We declare there is more to the story than death – that death does not, and never will, get the last word.
With ashes on our forehead, we proclaim our defiance of death, and we embrace the promise of forgiveness and salvation that begins in this life and in this world.
The word salvation means healing. The root word of salvation is “salve,” which is healing ointment.
There can be no healing – no salvation – without the death of all that harms and hurts us, the death of all that enslaves us and holds is, the death of all that blocks us from the fullness and grace of life. That is the treasure Jesus speaks of, and that is where our heart should be. That is the gift of the ashes on our forehead.
If we can look through the ashes of our disappointments, the ashes of our wounds, the ashes the injustices in the world, we might just catch a glimpse of the healing that is the promise of new life today for us – now.
As Paul reminds us, “see, now is the day of salvation!”
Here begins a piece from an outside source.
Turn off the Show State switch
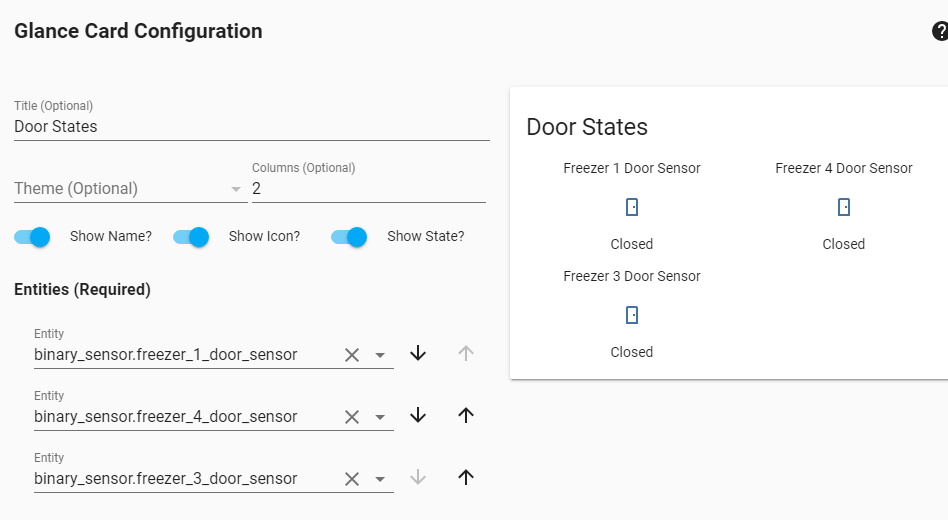Viewport: 948px width, 520px height. (350, 237)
That is why Ash Wednesday begins this season of Lent.
That is the true purpose of Lent – this season for simplifying, for the “giving up” of those things that get in our way of experiencing the fullness of God’s amazing grace.
Begin Lent with honest self-examination about your life, about your whole being. Self-examination can be hard, and takes courage, but it is a gift for your whole self.
Ask yourself this: What is it that gets in your way of experiencing the fullness of God’s love in your life? What do you need to give up that is a barrier for you?
Let me suggest we can start here today by giving up this: The fatalism that pervades our collective life and culture that says grab for all you can get because that is all there is.
Let’s give up the idea that death is all that there is.
Yes, we will die, but we will be made new again beyond the limits of what we see now, in ways we cannot yet experience.
And then maybe we might go one more step beyond the ashes to find another gift.
If we can embrace the gift of God’s love given to us, maybe we can see that the gift of God’s love is given to all people everywhere, of every tribe, every nation, every religion. Ours is not a small God.
Maybe when we see that, we might grasp, at the depth of our soul, that every pain, every wound – every injustice on this planet, is shared by us, too.
Maybe in these ashes, we can see ourselves as truly the brothers and sisters God intends us to be, and then do what we have been given to do to bring God’s Kingdom alive on earth as it is in heaven. If we can do that, it would be truly the gift of these ashes.